[RECORDS PROVIDED]
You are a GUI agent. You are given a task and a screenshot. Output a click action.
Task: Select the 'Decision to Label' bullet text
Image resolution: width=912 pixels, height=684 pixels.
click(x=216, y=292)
...
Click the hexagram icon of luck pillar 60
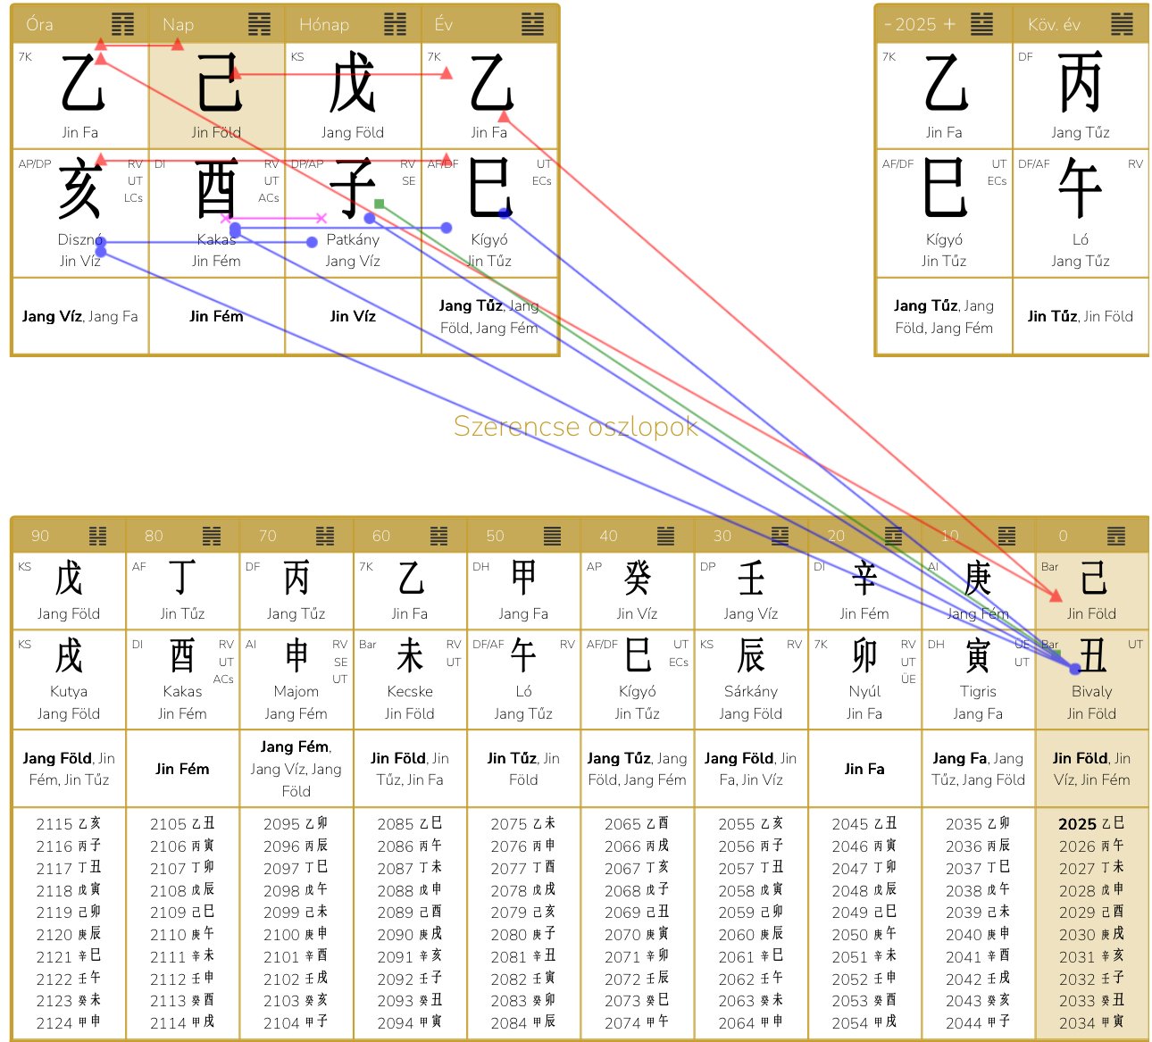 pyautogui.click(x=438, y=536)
--
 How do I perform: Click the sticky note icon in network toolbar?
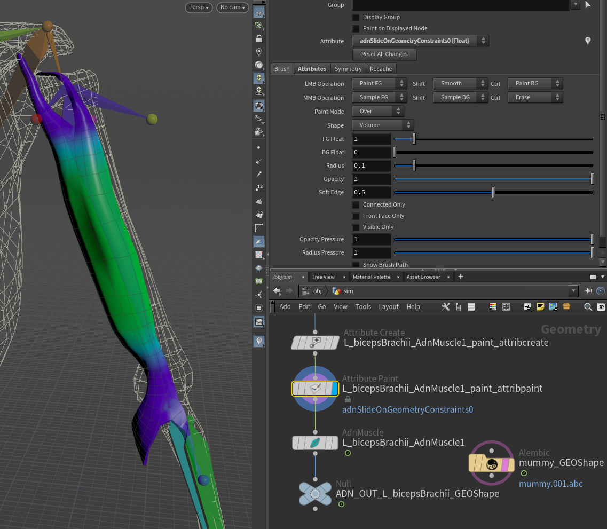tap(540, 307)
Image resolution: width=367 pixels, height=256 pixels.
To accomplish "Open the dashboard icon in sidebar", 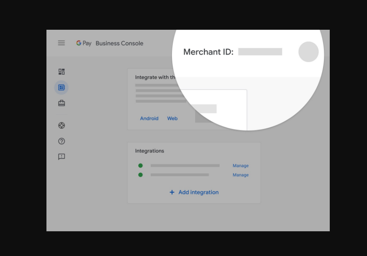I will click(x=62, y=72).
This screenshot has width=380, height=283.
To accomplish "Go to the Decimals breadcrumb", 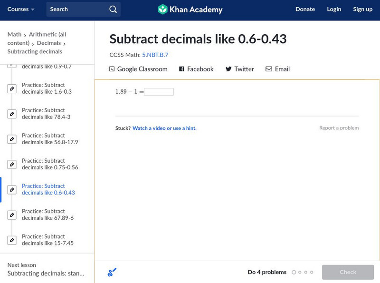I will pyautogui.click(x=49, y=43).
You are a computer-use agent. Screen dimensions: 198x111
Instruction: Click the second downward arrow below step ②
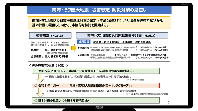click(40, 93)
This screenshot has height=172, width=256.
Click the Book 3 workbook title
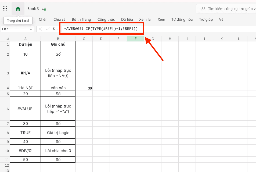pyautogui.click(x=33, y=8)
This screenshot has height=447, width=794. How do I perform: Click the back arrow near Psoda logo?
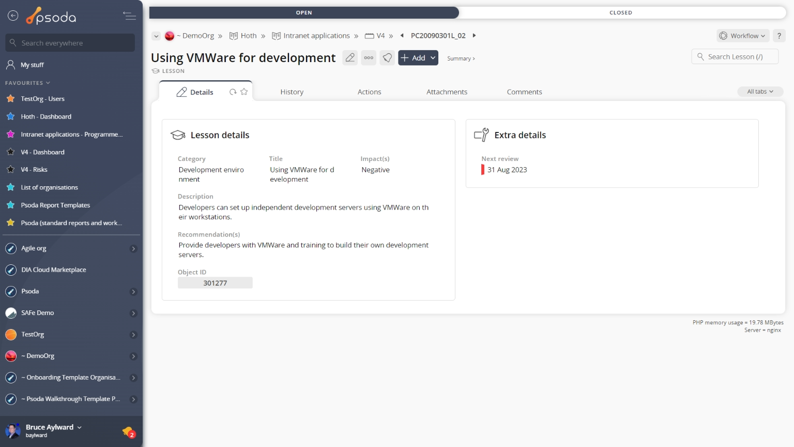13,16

[WHAT IS EXPECTED] Rewrite the lines from the one containing "You are a GUI" through the one containing "click(x=216, y=292)" as a numbered list, omitting any blank lines.

[FINISHED TASK]
1. You are a GUI agent. You are given a task and a screenshot. Output a click action.
2. Task: Select the 'Decision to Label' bullet text
3. Image resolution: width=912 pixels, height=684 pixels.
4. click(x=216, y=292)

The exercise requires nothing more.